Sorry, Zack said, but he was not sorry, not subtle, and kinda sullen.
“I can quit any time I want,” I said with a faint smile, taking his addiction metaphor and running with it. “But not literally, because then the UK would probably let America come right on over and shoot me or something.”
Zack just shook his head within mine. You should have a life.
“Kinda tough when the cops are after you.”
People do it all the time. I’ve lost count of how many stories I’ve heard about fugitives being caught with a new family.
“Way to put that criminal justice degree to work showing me where I’m getting it wrong,” I muttered.
This wasn’t supposed to be your life. Remember? I could feel the earnestness flow. Last time we were here, in London, you walked away with a sense that you had to change things or else you’d burn bright like a comet and crash to the ground. In the years since, you’ve done nothing—or almost nothing—to change it.
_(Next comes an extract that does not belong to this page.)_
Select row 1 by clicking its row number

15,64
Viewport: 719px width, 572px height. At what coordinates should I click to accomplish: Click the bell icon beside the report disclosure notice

Now you’re worse off than ever, and chasing that next hit to feel alive. How long is that going to last?
“Until I find the next job, I’d imagine?” I was being too cute by half.
And the next and the next and the next. We aren’t just put on this planet to work and work and work, Sienna. There has to be… His voice cracked. There has to be more than just living to work.
“Lemme know if you figure out what it should be,” I said, brushing all of this crap off as the musings of a man who had no idea what he was talking about. “Because I haven’t gotten it, other than—y’know, a desire to pound the faces of people who upset the order of folks actually trying to do just that.”